Am Montag, 24. Sept. 2012, traf sich eine erfreulich grosse Schar von Interessierten, im Solvay Industriepark Zurzach. Dr. Michael Odenwald, Standortleiter von Solvay (Schweiz) AG persönlich führte die Interessierten mit Regierungsrat Urs Hofmann an deren Mitte, durch den Industriepark.

Auf dieser Führung zeigte Dr. Michael Odenwald zuerst die verschiedenen Massnahmen auf, die die Solvay (Schweiz) AG in den letzten Jahren unternommen hat, um die Umweltbelastungen zu reduzieren und die erfolgten Umweltschäden zurückzubauen und zu neutralisieren. Diese Arbeiten sind kostenintensiv und werden sicher noch weitere 15 – 20 Jahren nötig sein. Die Solvay stellt sich dieser Verpflichtung und wird auch in Zukunft alles daran setzen, die nötigen Massnahmen korrekt umzusetzen.

Anschliessend zeigte Dr. Michael Odenwald die aktuelle Situation im Solvay Industriepark Zurzach auf, der momentan mit rund 30 Firmen mit ca. 140 Arbeitsplätzen sehr gut besetzt ist. Davon sind 30 Mitarbeiter direkt bei der Firma Solvay beschäftigt. Neben Industriebetrieben wie den Firmen Comadur, HeiQ und Carbagas, sind auch einige Gewerbebetriebe im Industriepark tätig. Aber auch die im Entstehen begriffene Biogasanlage wird rund 30 Arbeitsplätze in die Region bringen. Glücklicherweise wird das Gas zur Hälfte aus Alt-Mineralölen und zur anderen Hälfte aus tierischen Abfallfetten hergestellt werden, was einen Grossteil der Kritiker verstummen liess.
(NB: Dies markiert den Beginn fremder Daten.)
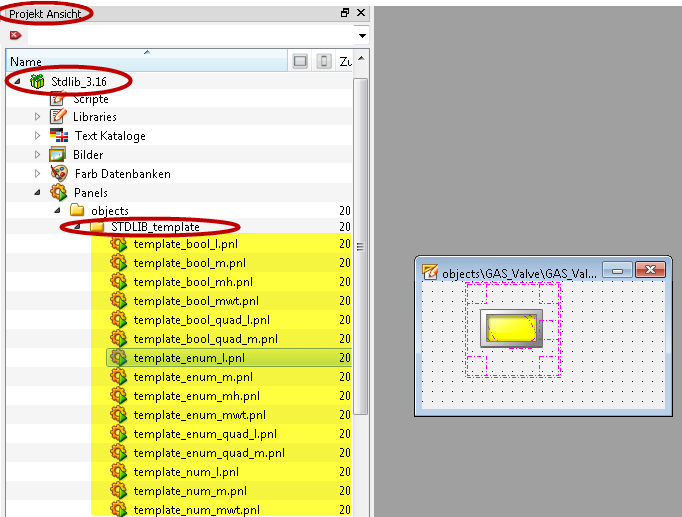This screenshot has width=682, height=517.
Task: Select the objects folder
Action: coord(110,211)
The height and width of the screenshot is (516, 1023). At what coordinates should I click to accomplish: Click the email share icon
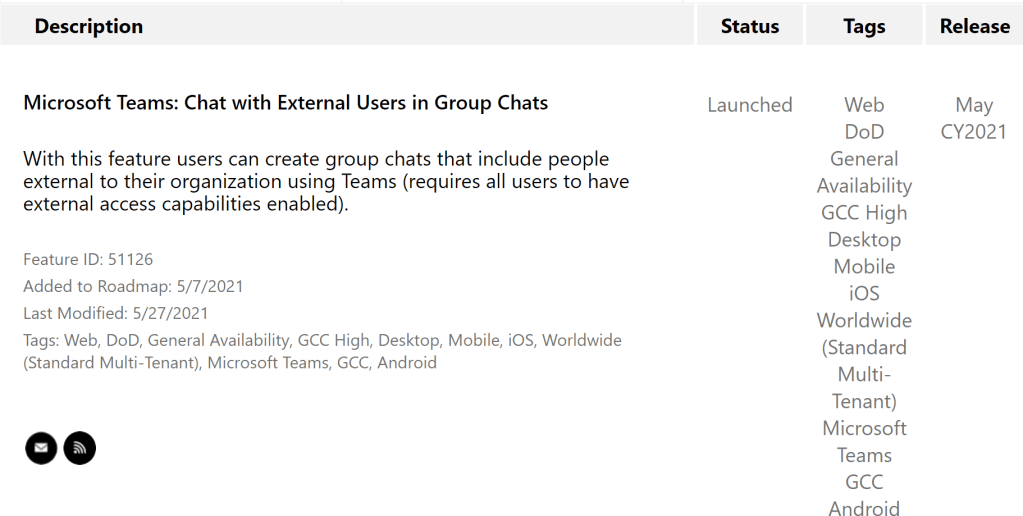pos(41,448)
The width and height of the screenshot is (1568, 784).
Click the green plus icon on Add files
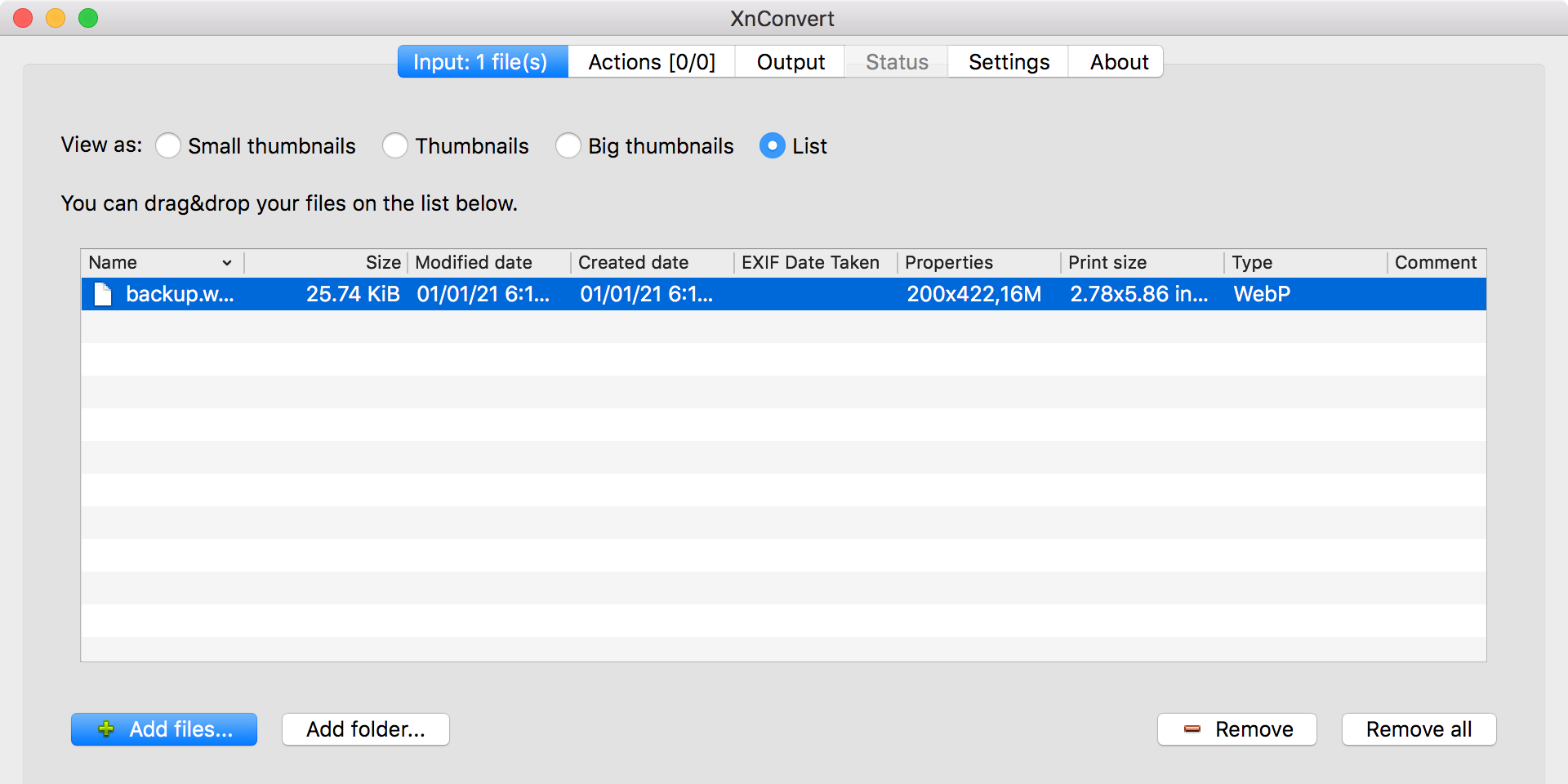click(105, 729)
Ein grosser Pluspunkt dieses Industrieparkes ist sicher die Anbindung an die Bahn mittels einem eigenen Industriegleis zum Bahnhof Rekingen und die Nähe zur Grenze.

Hr. Suter, Leiter des Zurzacher Werkes der Firma Comadur SA, einer 100 % Tochterfirma der Swatchgruppe, zeigte den Interessierten zum Schluss sein Werk und seine Erzeugnisse. Die Produktion von harten Bestandteilen für Uhren wie Kristallgläser etc. war sehr interessant. Dieser Rundgang und die Ausführungen von Hr. Suter waren eindrücklich . Manch einer schaute seine eigene Uhr plötzlich mit ganz anderen Augen an und war sich plötzlich bewusst, dass sich das Zurzibiet nicht immer nur am Rande der Zeit, am Rande der Schweiz, befindet.

Ein äusserst spannender Rundgang wurde abgerundet mit einem feinen Apéro in der Solvay-Kultur-Garderobe, wo alle Beteiligten den direkten Kontakt zu Regierungsrat Urs Hofmann pflegen konnten.